• [Records]
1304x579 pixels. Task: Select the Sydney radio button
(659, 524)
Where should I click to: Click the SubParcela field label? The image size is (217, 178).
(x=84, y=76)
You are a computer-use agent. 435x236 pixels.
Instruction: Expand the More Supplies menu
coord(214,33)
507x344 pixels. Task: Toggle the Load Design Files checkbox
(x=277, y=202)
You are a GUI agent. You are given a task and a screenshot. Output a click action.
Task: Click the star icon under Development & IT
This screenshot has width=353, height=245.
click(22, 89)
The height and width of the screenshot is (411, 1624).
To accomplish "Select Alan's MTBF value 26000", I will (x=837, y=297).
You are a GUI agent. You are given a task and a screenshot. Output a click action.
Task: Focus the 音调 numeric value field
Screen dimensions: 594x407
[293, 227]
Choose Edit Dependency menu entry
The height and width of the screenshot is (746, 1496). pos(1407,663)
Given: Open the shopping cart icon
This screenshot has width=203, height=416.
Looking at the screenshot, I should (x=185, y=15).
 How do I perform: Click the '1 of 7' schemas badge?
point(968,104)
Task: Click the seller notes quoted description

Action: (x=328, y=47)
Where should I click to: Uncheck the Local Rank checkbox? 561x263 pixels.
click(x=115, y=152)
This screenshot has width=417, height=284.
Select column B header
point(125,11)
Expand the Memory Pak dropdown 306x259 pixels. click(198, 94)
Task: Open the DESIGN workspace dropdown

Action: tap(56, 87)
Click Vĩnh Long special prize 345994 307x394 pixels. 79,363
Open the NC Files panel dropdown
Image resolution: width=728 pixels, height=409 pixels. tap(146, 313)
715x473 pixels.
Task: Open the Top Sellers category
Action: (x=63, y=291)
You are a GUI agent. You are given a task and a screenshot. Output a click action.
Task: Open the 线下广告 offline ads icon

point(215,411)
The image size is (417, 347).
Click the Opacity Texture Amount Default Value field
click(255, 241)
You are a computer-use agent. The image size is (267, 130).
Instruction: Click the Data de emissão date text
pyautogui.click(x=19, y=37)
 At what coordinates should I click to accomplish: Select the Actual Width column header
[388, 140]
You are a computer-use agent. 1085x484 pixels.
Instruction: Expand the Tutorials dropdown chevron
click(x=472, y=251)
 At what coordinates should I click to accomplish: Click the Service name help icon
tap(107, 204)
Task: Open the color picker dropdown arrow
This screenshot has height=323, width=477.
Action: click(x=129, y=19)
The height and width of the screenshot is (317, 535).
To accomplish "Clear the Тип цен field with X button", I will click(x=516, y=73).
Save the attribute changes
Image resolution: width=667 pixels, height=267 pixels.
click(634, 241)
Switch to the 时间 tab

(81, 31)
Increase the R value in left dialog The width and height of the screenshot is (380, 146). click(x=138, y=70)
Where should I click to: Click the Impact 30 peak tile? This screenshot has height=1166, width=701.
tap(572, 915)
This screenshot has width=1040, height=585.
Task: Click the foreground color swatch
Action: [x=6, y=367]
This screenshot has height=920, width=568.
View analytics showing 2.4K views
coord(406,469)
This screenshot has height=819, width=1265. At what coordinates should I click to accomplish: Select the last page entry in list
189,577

• [PROBLEM DETAILS] Can you repeat every one of the items above word for word, keeping each line unchanged?

• [OUTPUT]
1304x579 pixels. Task: Select the Sydney radio button
(659, 524)
Where should I click to: Click the SubParcela field label? The image size is (217, 178).
(x=84, y=76)
You are a computer-use agent. 435x236 pixels.
Instruction: Expand the More Supplies menu
coord(214,33)
507x344 pixels. Task: Toggle the Load Design Files checkbox
(x=277, y=202)
You are a GUI agent. You are given a task and a screenshot. Output a click action.
Task: Click the star icon under Development & IT
This screenshot has width=353, height=245.
click(22, 89)
The height and width of the screenshot is (411, 1624).
To accomplish "Select Alan's MTBF value 26000", I will (x=837, y=297).
You are a GUI agent. You are given a task and a screenshot. Output a click action.
Task: Focus the 音调 numeric value field
Screen dimensions: 594x407
[293, 227]
Choose Edit Dependency menu entry
The height and width of the screenshot is (746, 1496). pos(1407,663)
Given: Open the shopping cart icon
This screenshot has width=203, height=416.
Looking at the screenshot, I should (x=185, y=15).
 How do I perform: Click the '1 of 7' schemas badge?
point(968,104)
Task: Click the seller notes quoted description

Action: (x=328, y=47)
Where should I click to: Uncheck the Local Rank checkbox? 561x263 pixels.
click(x=115, y=152)
This screenshot has width=417, height=284.
Select column B header
point(125,11)
Expand the Memory Pak dropdown 306x259 pixels. click(198, 94)
Task: Open the DESIGN workspace dropdown

Action: tap(56, 87)
Click Vĩnh Long special prize 345994 307x394 pixels. 79,363
Open the NC Files panel dropdown
Image resolution: width=728 pixels, height=409 pixels. tap(146, 313)
715x473 pixels.
Task: Open the Top Sellers category
Action: (x=63, y=291)
You are a GUI agent. You are given a task and a screenshot. Output a click action.
Task: Open the 线下广告 offline ads icon

point(215,411)
The image size is (417, 347).
Click the Opacity Texture Amount Default Value field
click(255, 241)
You are a computer-use agent. The image size is (267, 130).
Instruction: Click the Data de emissão date text
pyautogui.click(x=19, y=37)
 At what coordinates should I click to accomplish: Select the Actual Width column header
[388, 140]
You are a computer-use agent. 1085x484 pixels.
Instruction: Expand the Tutorials dropdown chevron
click(x=472, y=251)
 At what coordinates should I click to accomplish: Click the Service name help icon
tap(107, 204)
Task: Open the color picker dropdown arrow
This screenshot has height=323, width=477.
Action: click(x=129, y=19)
The height and width of the screenshot is (317, 535).
To accomplish "Clear the Тип цен field with X button", I will click(x=516, y=73).
Save the attribute changes
Image resolution: width=667 pixels, height=267 pixels.
click(634, 241)
Switch to the 时间 tab

(81, 31)
Increase the R value in left dialog The width and height of the screenshot is (380, 146). click(x=138, y=70)
Where should I click to: Click the Impact 30 peak tile? This screenshot has height=1166, width=701.
tap(572, 915)
This screenshot has width=1040, height=585.
Task: Click the foreground color swatch
Action: [x=6, y=367]
This screenshot has height=920, width=568.
View analytics showing 2.4K views
coord(406,469)
This screenshot has height=819, width=1265. At what coordinates should I click to accomplish: Select the last page entry in list
189,577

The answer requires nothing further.